Biden, who visited Saudi Arabia, Israel and the occupied West Bank in his first trip to the region as US president, previously told reporters he brought up Khashoggi’s killing at the top of his initial meeting with the Saudi crown prince.
He said he “indicated” to MBS that he held him “personally responsible” for the 2018 killing. He added that MBS repeatedly denied responsibility during their meeting.
Al-Jubeir, in an earlier interview with the Reuters news agency, said Biden “raised the issue and the crown prince responded that this was a painful episode for Saudi Arabia and that it was a terrible mistake”.
The Saudi minister added that Riyadh has taken steps to prevent similar mistakes in the future, while maintaining the long-held stance that the killing was a rogue operation that took place without the knowledge of MBS or any top officials.
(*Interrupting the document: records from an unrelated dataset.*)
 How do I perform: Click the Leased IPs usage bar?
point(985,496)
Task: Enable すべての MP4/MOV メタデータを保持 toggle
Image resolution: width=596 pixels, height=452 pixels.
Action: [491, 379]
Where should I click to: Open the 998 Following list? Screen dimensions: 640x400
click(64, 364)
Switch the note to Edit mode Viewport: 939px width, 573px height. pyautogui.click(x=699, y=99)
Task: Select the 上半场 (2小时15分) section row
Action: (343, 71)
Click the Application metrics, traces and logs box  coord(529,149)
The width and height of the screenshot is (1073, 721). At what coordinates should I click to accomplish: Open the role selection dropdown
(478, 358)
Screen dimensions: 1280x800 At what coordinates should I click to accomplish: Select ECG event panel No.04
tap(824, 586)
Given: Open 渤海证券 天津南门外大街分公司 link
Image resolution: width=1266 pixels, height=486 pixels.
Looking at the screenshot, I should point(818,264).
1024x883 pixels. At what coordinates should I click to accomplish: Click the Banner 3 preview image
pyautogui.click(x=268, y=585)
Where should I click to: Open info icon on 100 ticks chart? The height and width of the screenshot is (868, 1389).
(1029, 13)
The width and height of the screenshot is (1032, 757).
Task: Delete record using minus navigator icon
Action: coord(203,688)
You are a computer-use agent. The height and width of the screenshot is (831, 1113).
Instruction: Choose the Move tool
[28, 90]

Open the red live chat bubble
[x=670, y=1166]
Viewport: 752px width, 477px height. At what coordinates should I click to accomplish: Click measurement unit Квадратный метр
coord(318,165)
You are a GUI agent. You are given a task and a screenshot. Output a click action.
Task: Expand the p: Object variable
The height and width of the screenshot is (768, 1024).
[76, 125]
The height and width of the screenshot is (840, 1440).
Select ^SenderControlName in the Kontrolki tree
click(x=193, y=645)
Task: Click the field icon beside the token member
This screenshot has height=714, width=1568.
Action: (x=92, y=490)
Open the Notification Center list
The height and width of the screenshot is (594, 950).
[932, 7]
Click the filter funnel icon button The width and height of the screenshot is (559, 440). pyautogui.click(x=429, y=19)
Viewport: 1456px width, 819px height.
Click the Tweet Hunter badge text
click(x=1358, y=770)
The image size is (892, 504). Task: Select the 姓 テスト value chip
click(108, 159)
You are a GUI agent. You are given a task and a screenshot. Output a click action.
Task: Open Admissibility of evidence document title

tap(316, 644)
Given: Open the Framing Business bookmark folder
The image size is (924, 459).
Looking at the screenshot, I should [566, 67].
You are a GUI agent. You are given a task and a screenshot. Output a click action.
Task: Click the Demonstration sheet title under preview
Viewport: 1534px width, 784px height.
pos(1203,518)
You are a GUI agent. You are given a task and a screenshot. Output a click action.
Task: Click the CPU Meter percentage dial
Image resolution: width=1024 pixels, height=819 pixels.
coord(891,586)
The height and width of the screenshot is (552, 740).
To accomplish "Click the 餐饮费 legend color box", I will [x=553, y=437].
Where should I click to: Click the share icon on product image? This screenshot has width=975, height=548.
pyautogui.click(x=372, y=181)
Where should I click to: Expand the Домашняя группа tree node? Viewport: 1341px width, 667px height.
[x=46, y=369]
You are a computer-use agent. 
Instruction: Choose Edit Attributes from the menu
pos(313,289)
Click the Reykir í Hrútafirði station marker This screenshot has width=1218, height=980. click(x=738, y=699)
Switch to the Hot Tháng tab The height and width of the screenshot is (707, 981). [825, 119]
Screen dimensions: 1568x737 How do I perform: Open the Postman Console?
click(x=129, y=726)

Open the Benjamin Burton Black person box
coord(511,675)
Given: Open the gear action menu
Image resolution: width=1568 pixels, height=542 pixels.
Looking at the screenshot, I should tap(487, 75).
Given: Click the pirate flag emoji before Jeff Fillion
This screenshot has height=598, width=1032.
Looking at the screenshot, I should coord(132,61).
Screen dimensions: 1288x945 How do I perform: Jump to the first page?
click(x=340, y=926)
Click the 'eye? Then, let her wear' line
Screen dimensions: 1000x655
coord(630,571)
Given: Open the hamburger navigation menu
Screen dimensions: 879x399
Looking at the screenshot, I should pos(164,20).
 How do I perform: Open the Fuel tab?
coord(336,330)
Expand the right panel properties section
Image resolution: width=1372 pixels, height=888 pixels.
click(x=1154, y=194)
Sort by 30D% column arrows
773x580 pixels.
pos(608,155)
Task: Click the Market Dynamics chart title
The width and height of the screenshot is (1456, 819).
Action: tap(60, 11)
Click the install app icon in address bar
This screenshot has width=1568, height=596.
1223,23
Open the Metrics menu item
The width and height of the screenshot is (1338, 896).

The US intelligence community has concluded that MBS had “approved an operation” to capture or kill Khashoggi prior to his murder in the Saudi consulate in Istanbul.
The latest back-and-forth underscores the continued complexity of Biden’s decision to visit Saudi Arabia, a country he had promised to isolate in the wake of Khashoggi’s killing. That was before rising inflation and sky-high domestic fuel prices, spurred by the Russian invasion of Ukraine in February, pushed Washington closer to leading oil-producing allies such as Riyadh.
On Saturday, MBS said the kingdom would increase per day oil production from 11 million barrels to 13 million, “after which the kingdom will not have any additional capacity to increase production”.
That came as Washington and Riyadh, in a joint statement, pledged to help stabilise global energy markets.
The Biden administration has maintained the trip’s main focus was not oil prices, but to reassure allies that Washington has not turned away from the region and will not leave a power vacuum for Russia, China or Iran.
It has also emphasized that the trip was intended to help efforts to normalize ties between Saudi Arabia and Israel, notably Riyadh’s Friday decision to open its airspace to all commercial aircraft, including those carrying passengers to and from Israel.
The minor improvements and agreements achieved between Washington and Riyadh were welcomed, but it remained uncertain if they would quell concerns that the visit marked a reversal in US foreign policy on human rights.
Biden is still being criticized for giving MBS a fist bump when he arrived in Jeddah. According to Fred Ryan, publisher of the Washington Post, the action “offered MBS the unjustified redemption he has been sorely seeking.”